» Task requirements
Rewrite the data, starting at the line that contains "You are a computer-use agent. Viewport: 1125px" and stopping after the line that contains "click(x=154, y=359)". Keep every line, and raise each coordinate in the answers by 116.
━━ Excerpted data
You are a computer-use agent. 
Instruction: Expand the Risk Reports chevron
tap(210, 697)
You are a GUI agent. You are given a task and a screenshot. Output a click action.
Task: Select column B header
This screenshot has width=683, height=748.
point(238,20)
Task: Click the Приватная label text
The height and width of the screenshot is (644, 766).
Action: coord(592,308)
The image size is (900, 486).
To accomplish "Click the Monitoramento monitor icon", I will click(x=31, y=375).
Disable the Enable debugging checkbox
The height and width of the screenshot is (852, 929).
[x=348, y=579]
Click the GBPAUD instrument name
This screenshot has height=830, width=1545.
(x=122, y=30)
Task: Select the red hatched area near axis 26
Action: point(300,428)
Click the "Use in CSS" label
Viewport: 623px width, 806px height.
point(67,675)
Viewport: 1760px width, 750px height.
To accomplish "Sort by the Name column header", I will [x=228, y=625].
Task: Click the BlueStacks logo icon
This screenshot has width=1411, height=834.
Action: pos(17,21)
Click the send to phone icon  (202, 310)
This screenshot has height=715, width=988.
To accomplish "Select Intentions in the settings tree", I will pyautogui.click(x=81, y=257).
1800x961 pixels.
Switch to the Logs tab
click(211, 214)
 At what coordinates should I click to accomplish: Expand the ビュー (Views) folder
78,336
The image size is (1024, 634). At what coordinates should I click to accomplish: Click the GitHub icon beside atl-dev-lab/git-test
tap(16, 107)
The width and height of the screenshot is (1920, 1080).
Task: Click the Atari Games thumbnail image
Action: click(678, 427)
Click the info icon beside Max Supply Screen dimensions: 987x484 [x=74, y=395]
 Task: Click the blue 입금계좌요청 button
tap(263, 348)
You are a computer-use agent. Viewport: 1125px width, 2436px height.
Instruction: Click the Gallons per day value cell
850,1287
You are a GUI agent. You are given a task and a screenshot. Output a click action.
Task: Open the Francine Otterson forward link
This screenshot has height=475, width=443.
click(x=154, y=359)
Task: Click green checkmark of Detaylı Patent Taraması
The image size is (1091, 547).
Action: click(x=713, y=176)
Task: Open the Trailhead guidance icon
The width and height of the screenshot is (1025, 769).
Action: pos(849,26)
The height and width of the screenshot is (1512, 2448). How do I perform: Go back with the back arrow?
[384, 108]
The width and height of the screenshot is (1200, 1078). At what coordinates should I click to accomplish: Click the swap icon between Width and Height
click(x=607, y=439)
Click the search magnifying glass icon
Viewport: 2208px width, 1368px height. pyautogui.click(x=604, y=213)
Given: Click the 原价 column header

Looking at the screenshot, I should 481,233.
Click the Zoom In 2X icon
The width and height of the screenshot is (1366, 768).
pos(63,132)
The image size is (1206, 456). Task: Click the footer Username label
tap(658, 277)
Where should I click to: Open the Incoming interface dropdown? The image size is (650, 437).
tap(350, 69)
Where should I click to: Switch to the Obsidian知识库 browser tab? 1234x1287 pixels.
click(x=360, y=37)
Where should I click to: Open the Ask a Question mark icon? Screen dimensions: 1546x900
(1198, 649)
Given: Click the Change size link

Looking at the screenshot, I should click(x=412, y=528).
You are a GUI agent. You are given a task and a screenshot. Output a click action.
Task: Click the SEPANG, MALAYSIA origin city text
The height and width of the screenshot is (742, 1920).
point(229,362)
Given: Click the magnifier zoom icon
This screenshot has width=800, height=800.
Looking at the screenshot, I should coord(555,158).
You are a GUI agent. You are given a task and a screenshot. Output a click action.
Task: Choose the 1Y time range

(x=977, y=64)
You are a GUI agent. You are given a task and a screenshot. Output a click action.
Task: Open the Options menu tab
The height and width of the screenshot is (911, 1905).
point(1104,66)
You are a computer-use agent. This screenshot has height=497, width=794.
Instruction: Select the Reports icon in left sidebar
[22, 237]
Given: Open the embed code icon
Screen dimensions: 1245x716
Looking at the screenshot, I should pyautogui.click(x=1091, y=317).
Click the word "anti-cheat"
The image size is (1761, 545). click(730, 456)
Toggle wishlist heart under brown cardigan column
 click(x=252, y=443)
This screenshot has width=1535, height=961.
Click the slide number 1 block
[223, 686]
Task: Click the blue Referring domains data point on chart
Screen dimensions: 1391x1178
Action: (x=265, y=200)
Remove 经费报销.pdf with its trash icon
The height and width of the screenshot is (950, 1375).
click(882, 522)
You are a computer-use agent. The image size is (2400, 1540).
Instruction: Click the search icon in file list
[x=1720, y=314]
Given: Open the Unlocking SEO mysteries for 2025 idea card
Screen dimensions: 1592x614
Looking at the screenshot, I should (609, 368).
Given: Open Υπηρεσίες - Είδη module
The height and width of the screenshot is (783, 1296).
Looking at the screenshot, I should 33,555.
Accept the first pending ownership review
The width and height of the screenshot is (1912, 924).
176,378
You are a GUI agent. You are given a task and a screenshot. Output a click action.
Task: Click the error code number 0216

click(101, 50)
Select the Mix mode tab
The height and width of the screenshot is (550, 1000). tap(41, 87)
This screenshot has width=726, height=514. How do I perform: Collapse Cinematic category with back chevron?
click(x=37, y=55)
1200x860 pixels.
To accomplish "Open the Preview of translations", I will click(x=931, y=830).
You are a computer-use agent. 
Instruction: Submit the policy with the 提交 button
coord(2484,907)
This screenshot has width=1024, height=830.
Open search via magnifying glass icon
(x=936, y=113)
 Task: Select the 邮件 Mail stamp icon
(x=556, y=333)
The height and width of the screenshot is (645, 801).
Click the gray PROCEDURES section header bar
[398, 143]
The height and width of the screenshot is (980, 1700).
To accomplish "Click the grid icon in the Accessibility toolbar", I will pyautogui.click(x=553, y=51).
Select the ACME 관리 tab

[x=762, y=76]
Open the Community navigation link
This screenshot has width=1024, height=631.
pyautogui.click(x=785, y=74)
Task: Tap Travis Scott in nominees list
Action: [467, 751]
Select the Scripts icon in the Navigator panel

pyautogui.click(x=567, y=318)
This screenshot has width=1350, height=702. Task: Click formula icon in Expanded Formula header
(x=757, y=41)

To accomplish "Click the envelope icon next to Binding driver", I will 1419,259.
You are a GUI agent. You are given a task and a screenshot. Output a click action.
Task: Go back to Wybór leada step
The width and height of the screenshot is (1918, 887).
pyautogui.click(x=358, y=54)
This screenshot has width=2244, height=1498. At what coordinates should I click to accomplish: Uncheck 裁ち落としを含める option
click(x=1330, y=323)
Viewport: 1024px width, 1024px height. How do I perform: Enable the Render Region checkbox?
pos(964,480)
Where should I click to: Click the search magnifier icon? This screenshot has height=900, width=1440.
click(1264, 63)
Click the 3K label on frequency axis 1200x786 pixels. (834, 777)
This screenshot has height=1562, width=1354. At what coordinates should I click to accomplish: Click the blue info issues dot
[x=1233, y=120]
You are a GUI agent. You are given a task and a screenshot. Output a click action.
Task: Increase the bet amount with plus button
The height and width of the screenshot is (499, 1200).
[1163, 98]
━━━━
» Response to the exercise
You are a computer-use agent. Viewport: 1125px width, 2436px height.
Instruction: Click the Gallons per day value cell
966,1403
You are a GUI agent. You are given a task and a screenshot. Output a click action.
Task: Open the Francine Otterson forward link
This screenshot has height=475, width=443.
click(x=270, y=475)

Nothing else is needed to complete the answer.